Cheese increases breast cancer risk, claims epidemiology paper

A new observational study claims that cheese increases breast cancer risk, while yogurt can lower it. Since both are dairy, that means they would be suggesting a dairy process causes or prevents cancer. The case control study has numerous confounders that will not be noticed by most journalists so media outlets looking for context beware.

The case-control study by Roswell Park Cancer Institute scholars examined the association between the types and quantity of dairy foods consumed among 1,941 women diagnosed with breast cancer and 1,237 control participants in the Roswell Park Data Bank and BioRepository between 2003 and 2014.
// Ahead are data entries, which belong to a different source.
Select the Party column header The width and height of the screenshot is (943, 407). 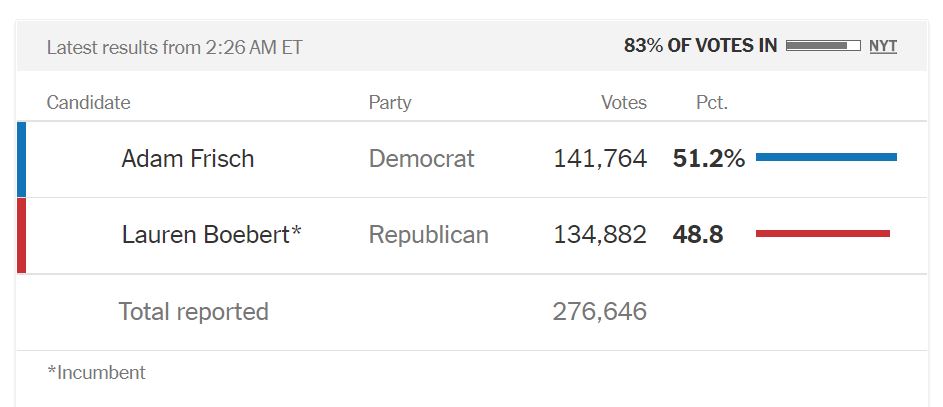[x=390, y=102]
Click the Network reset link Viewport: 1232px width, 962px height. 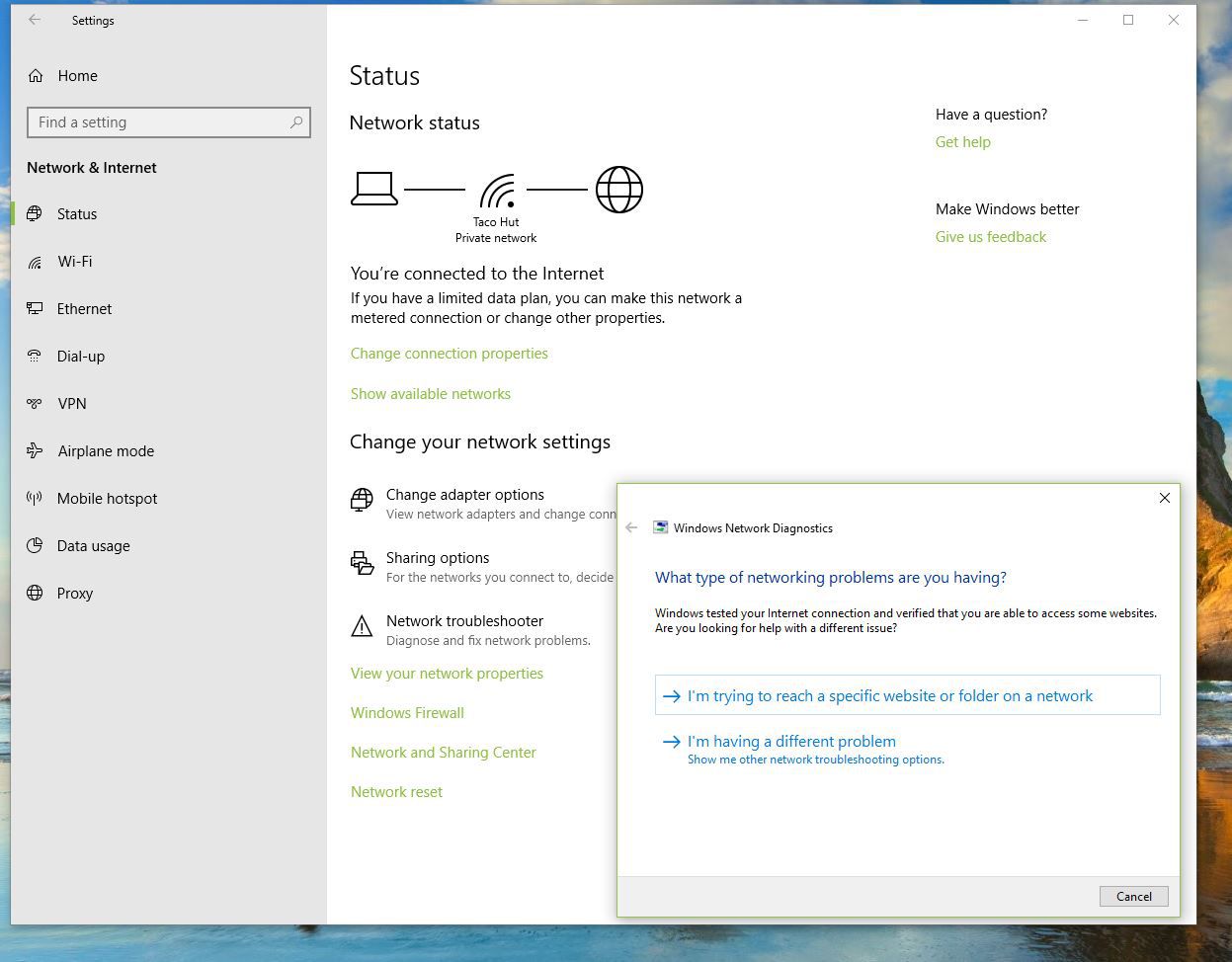pos(396,792)
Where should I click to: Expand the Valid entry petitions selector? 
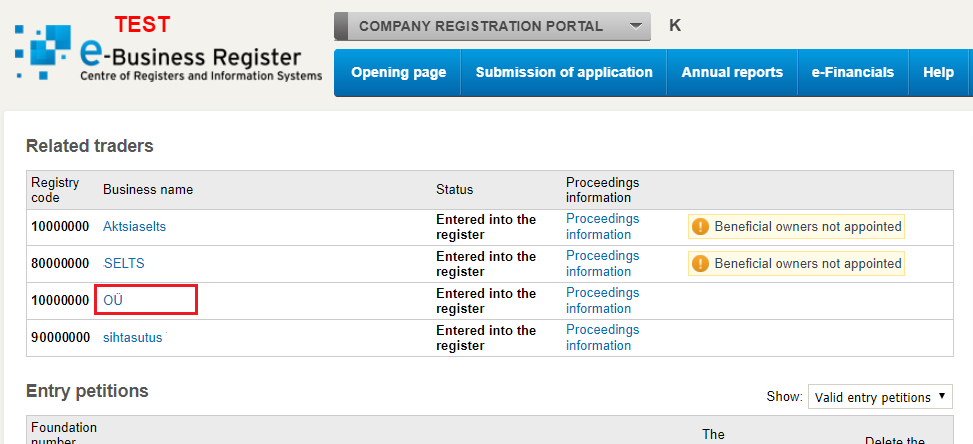pyautogui.click(x=880, y=397)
Participants’ usual intake of dairy foods was identified using a self-administered food frequency questionnaire, making recall bias a giant confounder, and grouped into monthly intakes of total dairy, milk, yogurt, low-fat cheese, other cheese and sweet dairy products. The authors numerically adjusted for age, race, body-mass index, menopausal status, energy intake, type of milk usually consumed, cigarette smoking status and family history of breast cancer.

“Dairy foods are complex mixtures of nutrients and non-nutrient substances that could be negatively as well as positively associated with breast cancer risk. Future studies are needed to confirm the protective potential of yogurt in this type of cancer,” says the lead author of the study, Susan McCann, PhD, RD, Professor of Oncology in the Department of Cancer Prevention and Control at Roswell Park.

Negatively and positively associated applies to all of the dairy processes as well. A different group of 1,000 could have lower breast cancer incidence and higher memory of eating cheese 10 years.